A principios del siglo XIX, Bucarest estaba en el núcleo de un conflicto que enfrentaba a Rusia con la Sublime Puerta. Se habían producido furiosos combates entre cosacos y jenízaros y, por primera vez, los rusos parecían estar en condiciones de ganar. Eran tiempos convulsos, turbulentos. Bandas de soldados errantes surcaban los campos y tomaban los pueblos a sangre y fuego. Las cosechas eran quemadas, las reservas saqueadas, las poblaciones maltratadas, sin que nada ni nadie osara oponerse, y se debilitaba el poder declinante de los fanariotas, aquellos patricios griegos enviados por los turcos para gobernarnos. Todo apuntaba al final de una época, aquella en la que habíamos sido obligados a entregar nuestra soberanía a los sultanes de Topkapi. Muy pronto, Bucarest quedaría liberado de su alianza a la luna creciente del islam. Pero ¿qué porvenir les deparaba esto a los valacos? ¿Pasaríamos a estar bajo la férula del zar, o lograríamos por fin ganarnos la libertad después de siglos de servidumbre? Lo ignorábamos aún.

Yo era el único miembro de mi familia que se interesaba por estos acontecimientos. Había manifestado un temprano interés por la lectura, la historia y las ciencias. Mi madre me enseñó el alfabeto. Durante mis primeros años ella fue mi única maestra, ya que el dinero apenas llegaba para asegurarnos la subsistencia, y no teníamos medios para pagar a un preceptor. Pronto agoté los escasos saberes de la pobre mujer, llegué al límite de sus conocimientos y busqué instruirme por mí mismo. No había libros en casa. Los volúmenes que habían compuesto la biblioteca de mi padre habían sido vendidos hacía una eternidad a un precio irrisorio.
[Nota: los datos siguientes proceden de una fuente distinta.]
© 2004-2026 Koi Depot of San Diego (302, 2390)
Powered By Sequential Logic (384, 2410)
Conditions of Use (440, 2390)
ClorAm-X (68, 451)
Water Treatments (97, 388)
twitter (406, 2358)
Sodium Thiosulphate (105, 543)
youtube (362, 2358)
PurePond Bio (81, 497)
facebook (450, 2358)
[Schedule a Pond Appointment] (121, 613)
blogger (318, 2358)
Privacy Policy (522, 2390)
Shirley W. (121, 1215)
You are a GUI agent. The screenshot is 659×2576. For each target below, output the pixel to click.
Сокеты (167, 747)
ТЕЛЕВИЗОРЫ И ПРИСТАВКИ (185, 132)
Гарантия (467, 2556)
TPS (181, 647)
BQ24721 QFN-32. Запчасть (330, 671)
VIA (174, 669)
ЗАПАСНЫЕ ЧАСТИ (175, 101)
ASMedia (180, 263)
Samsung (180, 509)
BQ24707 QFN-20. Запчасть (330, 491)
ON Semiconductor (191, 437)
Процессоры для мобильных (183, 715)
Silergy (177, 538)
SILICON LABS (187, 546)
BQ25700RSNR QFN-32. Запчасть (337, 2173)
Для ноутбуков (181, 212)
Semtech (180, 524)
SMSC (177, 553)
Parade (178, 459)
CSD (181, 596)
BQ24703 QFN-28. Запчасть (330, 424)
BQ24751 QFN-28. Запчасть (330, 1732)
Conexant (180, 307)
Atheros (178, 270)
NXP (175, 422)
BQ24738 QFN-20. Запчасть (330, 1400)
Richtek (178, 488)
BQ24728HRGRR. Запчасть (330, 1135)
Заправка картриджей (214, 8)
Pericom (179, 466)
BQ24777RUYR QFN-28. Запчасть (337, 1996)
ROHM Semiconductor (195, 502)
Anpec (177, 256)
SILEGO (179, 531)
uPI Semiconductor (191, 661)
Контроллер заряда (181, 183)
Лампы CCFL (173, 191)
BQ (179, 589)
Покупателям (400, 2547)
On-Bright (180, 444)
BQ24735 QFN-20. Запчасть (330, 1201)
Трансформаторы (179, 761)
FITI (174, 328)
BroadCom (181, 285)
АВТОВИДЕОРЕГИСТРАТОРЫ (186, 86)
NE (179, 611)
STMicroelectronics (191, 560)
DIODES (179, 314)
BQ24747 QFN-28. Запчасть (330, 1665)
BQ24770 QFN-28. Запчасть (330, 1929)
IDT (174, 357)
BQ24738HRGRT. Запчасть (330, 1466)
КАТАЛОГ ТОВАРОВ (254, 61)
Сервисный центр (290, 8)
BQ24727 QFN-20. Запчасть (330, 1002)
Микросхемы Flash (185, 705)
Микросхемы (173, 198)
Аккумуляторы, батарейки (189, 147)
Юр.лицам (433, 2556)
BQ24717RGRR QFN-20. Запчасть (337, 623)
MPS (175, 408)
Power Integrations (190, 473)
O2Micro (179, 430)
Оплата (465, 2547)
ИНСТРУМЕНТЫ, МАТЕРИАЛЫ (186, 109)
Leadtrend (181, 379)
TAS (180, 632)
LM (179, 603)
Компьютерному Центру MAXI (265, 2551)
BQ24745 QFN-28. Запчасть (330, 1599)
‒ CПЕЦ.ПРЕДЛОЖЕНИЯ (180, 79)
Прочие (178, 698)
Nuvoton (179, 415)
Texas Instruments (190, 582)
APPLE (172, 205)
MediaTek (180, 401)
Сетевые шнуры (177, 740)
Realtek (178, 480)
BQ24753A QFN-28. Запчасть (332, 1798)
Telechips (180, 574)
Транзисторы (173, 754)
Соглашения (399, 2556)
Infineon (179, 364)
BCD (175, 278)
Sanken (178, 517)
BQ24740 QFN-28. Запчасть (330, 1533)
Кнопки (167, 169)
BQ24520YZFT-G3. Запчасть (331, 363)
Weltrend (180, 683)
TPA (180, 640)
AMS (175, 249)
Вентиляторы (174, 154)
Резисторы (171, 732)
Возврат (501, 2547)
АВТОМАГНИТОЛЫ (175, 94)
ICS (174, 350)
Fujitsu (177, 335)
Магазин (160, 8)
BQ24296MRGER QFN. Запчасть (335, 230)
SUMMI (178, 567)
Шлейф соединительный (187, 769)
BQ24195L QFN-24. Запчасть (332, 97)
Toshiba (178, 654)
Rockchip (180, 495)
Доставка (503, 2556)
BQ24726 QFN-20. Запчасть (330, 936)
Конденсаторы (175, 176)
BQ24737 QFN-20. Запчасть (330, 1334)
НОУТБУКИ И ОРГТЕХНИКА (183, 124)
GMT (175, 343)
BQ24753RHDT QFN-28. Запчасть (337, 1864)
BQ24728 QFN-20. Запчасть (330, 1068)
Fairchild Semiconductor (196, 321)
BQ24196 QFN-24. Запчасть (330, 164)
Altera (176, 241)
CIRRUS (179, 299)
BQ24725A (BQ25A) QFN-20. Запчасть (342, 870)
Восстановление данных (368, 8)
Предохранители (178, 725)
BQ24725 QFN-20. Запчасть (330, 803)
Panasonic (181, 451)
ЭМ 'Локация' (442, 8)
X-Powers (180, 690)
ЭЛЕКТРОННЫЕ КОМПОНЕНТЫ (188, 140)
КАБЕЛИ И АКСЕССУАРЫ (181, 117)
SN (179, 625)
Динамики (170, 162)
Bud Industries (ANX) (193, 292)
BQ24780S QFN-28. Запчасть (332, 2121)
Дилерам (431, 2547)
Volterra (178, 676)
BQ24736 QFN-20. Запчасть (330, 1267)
Aparte de algunos misales y viejas biblias de tapas roídas por los ratones, no había ninguna obra disponible en casa de los Galjero. Esa situación me causaba un vivo desagrado, casi un sufrimiento. También sufría por las consecuencias que comportaba la degradación de la salud de nuestro padre. Cuando yo tenía catorce años, mi progenitor sufrió los primeros ataques de gota: sus piernas se hincharon y se pusieron rígidas. Su estado empeoró hasta el punto de que se vio obligado a limitar sus salidas a la ciudad, y finalmente a renunciar a ellas. Privado de su dosis habitual de alcohol y embrutecimiento, confinado en su habitación o instalado en un diván en su despacho, empezó a exudar todos los venenos acumulados en su carne. Aquellas semanas de purga fueron atroces. Yo le cuidaba sin la ayuda de nadie. Ya crecido, y sin otras obligaciones, era el único capaz de soportar los zarpazos que lanzaba a ciegas a su alrededor cuando se apoderaba de él una crisis de delirio. Detrás de la puerta, temblando, mi madre y mis hermanas nos oían forcejear. Yo intentaba dominarlo lo mejor que podía, procurando que no se tragara la lengua y se ahogara. La intensidad de sus convulsiones y de su fiebre eran tales que me vi obligado a atarlo a los montantes de su cama. Estuvimos diez días así, encerrados en la misma habitación, él gritando como un loco, mientras yo debía calmarlo, lavarlo, bañarlo. Cuando no estaba sacudido por los espasmos, pedía sollozando un vaso de absenta o un trago de mica. Mis reiteradas negativas me hacían objeto de un diluvio de juramentos e imprecaciones como los que recibían mi madre y mis hermanas. Sus palabras innobles me daban vergüenza ajena.